Free-to-view (FTV) is a very commonly used term in the broadcast business. It refers to encrypted transmissions, containing audio or video content, that are provided to users at no charge. People tend to confuse it with free-to-air (FTA), but the difference is that transmission is not encrypted in the latter.
Since free-to-view services are always encrypted, they can only be viewed using special equipment for reception. These include a specific conditional access module as well as a viewing card. However, as the name indicates, the content is available for free. In other words, there is no need to pay a regular subscription to access the channels available on the service. Instead, access to the broadcast content might be available for a one time payment, if it is not offered for free.
It is interesting to note that a few services that offer content for a regular fee come under the category of free-to-view because they charge a fee for the delivery and not for the content. This makes them different from regular pay TV. Germany’s HD+ service is a very good example of this kind of service. It offers a package of popular TV channels in high definition and standard definition with the latter available free-to-view even though there is a service fee. The company claims that the service fee is not related to any particular content, either individually or as a package but to the acceptance of the offer.
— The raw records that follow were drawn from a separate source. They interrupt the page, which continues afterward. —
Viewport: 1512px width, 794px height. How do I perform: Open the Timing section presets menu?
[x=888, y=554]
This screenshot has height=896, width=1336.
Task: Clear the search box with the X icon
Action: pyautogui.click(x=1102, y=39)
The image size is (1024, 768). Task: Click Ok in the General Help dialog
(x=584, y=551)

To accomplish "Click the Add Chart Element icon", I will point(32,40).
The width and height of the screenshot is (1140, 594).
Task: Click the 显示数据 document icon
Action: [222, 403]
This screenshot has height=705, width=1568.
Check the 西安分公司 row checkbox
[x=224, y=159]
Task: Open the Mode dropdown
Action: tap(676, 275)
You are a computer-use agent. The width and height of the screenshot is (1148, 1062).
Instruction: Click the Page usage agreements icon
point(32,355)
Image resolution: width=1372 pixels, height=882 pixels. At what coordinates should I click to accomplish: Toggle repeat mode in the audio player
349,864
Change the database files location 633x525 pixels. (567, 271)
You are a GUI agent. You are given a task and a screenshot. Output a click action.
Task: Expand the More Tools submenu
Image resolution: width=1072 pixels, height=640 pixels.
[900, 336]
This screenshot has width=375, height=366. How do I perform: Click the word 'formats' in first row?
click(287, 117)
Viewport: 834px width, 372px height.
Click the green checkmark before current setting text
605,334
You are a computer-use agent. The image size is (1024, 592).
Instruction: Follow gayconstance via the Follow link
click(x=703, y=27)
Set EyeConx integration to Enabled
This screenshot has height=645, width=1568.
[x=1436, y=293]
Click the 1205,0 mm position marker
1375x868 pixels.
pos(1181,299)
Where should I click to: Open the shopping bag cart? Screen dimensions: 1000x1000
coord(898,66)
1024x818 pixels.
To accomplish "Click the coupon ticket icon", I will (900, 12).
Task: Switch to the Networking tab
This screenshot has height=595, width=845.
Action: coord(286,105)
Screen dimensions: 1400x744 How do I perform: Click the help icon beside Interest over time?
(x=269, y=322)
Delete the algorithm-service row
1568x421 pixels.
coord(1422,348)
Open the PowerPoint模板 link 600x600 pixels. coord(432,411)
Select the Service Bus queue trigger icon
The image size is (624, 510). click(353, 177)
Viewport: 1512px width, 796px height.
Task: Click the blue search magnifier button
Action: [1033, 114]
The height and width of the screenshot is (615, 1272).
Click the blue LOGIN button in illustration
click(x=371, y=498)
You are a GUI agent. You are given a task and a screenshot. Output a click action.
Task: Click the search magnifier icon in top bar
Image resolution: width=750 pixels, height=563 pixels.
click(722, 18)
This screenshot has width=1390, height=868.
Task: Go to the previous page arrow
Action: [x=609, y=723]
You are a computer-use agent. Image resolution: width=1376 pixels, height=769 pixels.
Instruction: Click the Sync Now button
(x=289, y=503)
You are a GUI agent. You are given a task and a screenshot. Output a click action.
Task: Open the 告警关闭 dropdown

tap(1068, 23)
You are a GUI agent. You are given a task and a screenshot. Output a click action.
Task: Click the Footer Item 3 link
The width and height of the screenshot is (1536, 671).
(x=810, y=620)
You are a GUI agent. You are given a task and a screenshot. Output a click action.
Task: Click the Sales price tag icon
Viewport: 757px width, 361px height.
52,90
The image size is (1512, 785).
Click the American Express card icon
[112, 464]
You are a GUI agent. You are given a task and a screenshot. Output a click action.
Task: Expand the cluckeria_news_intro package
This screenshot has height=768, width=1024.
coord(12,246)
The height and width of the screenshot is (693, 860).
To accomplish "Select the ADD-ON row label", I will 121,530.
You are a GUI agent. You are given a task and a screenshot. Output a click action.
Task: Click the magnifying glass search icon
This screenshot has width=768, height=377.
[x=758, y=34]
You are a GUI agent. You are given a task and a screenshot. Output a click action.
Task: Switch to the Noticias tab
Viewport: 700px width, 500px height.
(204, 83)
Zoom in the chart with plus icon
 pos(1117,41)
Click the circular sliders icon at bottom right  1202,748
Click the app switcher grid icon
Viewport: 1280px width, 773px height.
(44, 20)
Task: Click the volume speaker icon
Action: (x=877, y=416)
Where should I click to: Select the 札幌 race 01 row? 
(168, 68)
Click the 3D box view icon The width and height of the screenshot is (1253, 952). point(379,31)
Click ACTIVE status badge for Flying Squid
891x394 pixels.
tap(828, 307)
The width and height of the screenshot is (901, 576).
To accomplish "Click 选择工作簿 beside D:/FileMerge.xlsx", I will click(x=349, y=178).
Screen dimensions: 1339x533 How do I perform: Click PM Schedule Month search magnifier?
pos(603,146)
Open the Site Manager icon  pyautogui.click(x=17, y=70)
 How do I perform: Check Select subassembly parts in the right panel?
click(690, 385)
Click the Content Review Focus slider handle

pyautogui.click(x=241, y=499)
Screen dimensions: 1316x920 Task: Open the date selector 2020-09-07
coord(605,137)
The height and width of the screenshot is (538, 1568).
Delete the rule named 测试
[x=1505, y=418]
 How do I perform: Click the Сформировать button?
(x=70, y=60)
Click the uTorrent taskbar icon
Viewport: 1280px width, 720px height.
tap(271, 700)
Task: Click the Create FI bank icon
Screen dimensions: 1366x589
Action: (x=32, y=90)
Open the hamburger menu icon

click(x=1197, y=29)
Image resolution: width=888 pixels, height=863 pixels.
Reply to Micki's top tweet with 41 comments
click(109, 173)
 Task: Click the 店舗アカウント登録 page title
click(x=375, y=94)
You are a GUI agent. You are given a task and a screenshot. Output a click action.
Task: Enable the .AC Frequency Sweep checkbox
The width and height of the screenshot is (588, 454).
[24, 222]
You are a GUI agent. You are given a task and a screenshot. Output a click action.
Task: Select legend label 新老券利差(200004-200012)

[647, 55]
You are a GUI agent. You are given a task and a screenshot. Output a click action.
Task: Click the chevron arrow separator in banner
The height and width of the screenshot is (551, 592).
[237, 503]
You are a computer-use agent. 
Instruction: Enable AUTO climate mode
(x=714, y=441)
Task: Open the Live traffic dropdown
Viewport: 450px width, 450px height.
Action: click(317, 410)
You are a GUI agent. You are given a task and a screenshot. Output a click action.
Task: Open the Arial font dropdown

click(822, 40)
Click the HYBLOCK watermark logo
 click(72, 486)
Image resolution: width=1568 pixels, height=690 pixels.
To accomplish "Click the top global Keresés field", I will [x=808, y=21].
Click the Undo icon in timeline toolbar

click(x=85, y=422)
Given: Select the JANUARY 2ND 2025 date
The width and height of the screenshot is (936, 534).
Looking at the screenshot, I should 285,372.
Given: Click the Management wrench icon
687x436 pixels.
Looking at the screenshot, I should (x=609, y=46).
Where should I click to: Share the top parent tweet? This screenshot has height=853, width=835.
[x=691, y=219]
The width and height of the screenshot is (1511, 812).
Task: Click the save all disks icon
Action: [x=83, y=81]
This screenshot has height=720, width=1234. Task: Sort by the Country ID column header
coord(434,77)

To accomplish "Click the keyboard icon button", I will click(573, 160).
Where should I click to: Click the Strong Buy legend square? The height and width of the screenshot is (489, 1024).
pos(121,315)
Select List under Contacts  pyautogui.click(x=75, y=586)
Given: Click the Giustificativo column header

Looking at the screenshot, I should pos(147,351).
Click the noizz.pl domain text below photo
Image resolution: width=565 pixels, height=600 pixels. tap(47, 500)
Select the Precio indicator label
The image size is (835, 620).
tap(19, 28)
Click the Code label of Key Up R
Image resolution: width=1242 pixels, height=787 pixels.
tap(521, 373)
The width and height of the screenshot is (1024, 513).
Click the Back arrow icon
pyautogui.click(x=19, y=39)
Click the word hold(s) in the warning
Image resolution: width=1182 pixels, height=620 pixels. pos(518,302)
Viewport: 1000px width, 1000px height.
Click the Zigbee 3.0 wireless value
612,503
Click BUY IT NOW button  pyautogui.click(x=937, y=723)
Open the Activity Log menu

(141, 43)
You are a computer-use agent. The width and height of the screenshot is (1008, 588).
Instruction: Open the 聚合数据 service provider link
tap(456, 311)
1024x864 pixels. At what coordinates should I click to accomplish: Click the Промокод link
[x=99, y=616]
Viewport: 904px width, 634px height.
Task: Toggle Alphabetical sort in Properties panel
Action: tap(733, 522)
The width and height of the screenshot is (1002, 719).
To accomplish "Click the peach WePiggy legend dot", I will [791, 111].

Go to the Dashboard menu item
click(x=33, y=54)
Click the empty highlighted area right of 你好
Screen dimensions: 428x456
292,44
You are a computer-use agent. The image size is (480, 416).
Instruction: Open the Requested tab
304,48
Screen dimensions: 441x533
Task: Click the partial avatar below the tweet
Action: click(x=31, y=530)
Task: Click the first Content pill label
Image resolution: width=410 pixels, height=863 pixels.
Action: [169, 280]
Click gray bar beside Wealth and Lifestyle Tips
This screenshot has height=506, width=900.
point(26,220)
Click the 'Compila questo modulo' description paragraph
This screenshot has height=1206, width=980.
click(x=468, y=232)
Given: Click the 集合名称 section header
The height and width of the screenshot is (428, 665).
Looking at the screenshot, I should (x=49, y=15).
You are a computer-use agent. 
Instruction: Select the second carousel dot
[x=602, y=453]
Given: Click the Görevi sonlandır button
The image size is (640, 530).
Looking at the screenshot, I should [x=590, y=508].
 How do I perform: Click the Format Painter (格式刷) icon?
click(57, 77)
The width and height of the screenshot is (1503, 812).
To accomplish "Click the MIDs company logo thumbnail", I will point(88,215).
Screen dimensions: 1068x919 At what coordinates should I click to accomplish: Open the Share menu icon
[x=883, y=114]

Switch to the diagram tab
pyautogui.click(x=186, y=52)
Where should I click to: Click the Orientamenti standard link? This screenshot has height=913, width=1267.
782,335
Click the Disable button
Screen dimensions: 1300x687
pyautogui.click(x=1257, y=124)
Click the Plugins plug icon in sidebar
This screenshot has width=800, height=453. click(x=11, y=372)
Broadcast companies make good use of free-to-view systems especially to offer access to certain content based upon where the viewer is located. In case a satellite broadcasts channels over a wide geographical area that is not covered by programme rights then the broadcast company in question will give its customers viewing cards that will enable them to access the content. Once the companies move to a satellite with a narrow broadcast beam that targets the areas over which it has broadcast rights then it can switch to free-to-air from free-to-view.
ITV was one of the first major broadcast companies to move to free-to-view, but many other companies followed suit. The increasing availability of many satellites that provide a relatively narrow beam has made this possible.
There are quite a few companies that offer broadcast services only for the UK. The best known of these are Sony Entertainment Television and 4Music. While most people have a Sky Videoguard receiver as well as a Sky viewing card to receive them, others have made use of the highly affordable Freesat from Sky package which is available for a one time payment.
One of the most popular free-to-view networks in Europe is Freesat from Sky that offers a bouquet of around 240 TV channels as well as Sky EPG, all of which is available for a one time payment that gives users a satellite dish, receiver, and also cards to install and view the content. German speaking audiences can opt for HD+ whereas French Speaking ones can choose Fransat and Italians can sign up for Tivù Sat.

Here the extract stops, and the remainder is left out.